What you need to do -> Pick out each line of the records in which the word "computer" appears.

The input ->

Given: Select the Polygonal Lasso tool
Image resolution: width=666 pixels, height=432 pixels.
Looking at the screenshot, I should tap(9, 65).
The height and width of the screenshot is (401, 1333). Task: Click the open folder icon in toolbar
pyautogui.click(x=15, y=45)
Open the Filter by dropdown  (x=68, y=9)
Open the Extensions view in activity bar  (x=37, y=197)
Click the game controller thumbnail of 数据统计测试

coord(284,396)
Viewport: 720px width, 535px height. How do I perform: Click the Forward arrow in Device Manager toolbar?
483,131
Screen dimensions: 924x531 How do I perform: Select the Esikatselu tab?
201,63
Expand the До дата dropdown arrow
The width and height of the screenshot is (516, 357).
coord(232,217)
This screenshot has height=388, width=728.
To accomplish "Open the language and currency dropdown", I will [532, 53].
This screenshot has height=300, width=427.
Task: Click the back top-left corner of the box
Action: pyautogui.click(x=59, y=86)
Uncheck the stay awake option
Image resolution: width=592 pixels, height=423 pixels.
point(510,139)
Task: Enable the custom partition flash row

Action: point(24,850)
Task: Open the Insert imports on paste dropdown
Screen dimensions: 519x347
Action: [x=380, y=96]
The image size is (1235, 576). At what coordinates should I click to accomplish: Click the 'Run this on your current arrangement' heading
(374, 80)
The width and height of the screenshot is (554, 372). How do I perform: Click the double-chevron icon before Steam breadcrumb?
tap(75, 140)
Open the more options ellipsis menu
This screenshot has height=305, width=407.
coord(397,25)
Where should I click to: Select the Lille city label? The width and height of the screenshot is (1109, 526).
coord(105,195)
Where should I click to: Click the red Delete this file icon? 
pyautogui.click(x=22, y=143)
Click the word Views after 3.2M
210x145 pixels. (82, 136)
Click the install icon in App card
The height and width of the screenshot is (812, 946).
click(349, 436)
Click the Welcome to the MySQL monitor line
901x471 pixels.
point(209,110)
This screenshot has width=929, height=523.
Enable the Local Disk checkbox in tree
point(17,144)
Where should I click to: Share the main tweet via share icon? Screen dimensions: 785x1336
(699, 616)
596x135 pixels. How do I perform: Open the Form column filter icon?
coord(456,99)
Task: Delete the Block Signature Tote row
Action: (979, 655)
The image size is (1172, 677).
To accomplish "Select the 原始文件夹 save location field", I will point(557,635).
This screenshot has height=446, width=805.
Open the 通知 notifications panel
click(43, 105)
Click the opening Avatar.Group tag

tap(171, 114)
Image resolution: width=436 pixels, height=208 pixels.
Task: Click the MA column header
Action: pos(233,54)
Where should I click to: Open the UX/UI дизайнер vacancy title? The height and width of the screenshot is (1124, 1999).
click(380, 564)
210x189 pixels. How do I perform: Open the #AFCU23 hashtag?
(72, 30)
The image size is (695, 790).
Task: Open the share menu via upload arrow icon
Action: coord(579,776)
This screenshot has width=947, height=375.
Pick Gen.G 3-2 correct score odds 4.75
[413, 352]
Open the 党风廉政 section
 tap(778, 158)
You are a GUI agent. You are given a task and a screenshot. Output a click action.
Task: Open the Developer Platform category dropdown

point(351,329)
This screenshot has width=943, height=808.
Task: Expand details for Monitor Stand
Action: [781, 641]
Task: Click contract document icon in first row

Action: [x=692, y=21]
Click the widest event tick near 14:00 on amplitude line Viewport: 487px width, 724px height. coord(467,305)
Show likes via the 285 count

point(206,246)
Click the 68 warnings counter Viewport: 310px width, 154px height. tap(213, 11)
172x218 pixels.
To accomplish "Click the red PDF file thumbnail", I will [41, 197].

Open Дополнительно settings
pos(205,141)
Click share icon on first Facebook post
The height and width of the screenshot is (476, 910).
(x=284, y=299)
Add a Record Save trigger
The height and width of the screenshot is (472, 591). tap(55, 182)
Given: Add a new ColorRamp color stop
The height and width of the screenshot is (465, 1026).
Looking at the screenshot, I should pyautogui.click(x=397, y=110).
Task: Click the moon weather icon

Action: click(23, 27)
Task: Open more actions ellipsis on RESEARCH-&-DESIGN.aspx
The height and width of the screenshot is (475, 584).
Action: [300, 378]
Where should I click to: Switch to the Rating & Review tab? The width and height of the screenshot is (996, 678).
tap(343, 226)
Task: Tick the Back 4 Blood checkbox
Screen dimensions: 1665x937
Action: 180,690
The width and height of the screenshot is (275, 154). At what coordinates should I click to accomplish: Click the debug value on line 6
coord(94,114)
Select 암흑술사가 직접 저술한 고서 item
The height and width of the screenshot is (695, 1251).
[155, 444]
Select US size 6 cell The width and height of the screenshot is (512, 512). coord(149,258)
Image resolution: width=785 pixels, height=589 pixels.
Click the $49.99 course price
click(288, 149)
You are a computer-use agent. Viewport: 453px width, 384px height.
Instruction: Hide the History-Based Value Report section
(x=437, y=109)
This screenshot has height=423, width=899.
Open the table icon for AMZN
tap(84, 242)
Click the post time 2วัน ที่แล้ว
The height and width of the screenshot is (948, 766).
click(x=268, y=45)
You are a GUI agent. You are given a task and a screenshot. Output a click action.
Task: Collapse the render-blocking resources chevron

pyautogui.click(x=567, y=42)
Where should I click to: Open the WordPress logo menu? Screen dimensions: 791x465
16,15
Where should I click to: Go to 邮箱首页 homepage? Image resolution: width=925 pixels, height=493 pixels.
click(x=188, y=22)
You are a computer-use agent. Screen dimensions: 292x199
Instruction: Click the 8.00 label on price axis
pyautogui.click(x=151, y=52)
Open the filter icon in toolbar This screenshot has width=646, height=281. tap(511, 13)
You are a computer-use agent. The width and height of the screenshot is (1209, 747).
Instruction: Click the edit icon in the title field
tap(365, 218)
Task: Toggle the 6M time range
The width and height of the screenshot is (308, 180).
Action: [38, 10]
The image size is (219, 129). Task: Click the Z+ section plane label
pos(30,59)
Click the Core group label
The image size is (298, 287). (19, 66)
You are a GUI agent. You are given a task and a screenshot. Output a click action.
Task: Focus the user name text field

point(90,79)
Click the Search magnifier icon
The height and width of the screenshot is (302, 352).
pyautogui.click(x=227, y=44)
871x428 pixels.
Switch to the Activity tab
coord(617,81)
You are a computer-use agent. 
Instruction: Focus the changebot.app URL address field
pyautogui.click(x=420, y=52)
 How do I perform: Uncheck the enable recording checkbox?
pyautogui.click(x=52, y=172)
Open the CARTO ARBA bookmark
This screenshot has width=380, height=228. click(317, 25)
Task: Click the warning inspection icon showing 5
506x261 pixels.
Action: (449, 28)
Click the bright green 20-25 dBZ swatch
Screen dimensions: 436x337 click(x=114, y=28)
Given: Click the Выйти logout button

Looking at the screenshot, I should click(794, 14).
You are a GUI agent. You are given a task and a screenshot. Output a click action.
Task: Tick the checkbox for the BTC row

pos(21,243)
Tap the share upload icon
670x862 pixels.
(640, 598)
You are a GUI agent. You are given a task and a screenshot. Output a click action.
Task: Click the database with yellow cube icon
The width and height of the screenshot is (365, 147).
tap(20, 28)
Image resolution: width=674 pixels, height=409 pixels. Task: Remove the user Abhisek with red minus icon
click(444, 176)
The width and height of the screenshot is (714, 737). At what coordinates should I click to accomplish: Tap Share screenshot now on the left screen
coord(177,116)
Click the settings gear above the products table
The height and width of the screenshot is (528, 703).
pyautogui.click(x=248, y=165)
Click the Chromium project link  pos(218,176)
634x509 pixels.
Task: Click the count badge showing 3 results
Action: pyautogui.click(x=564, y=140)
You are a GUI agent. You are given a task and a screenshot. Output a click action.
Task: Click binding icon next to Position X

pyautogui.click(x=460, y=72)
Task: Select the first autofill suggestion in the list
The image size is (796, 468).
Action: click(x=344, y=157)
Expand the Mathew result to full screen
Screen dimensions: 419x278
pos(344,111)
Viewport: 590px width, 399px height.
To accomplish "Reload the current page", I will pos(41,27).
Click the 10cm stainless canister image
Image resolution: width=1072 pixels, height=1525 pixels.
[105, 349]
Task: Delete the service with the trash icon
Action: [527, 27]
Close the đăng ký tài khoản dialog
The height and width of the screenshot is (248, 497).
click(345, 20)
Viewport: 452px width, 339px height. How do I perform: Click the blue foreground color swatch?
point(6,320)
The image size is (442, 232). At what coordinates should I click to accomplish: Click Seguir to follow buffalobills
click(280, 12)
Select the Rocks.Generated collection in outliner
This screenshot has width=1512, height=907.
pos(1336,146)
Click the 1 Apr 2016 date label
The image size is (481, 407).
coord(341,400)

Task solution ->
You are a computer-use agent. Viewport: 453px width, 384px height.
You are a computer-use agent. Screen dimensions: 292x199
You are a computer-use agent. The width and height of the screenshot is (1209, 747).
You are a computer-use agent. 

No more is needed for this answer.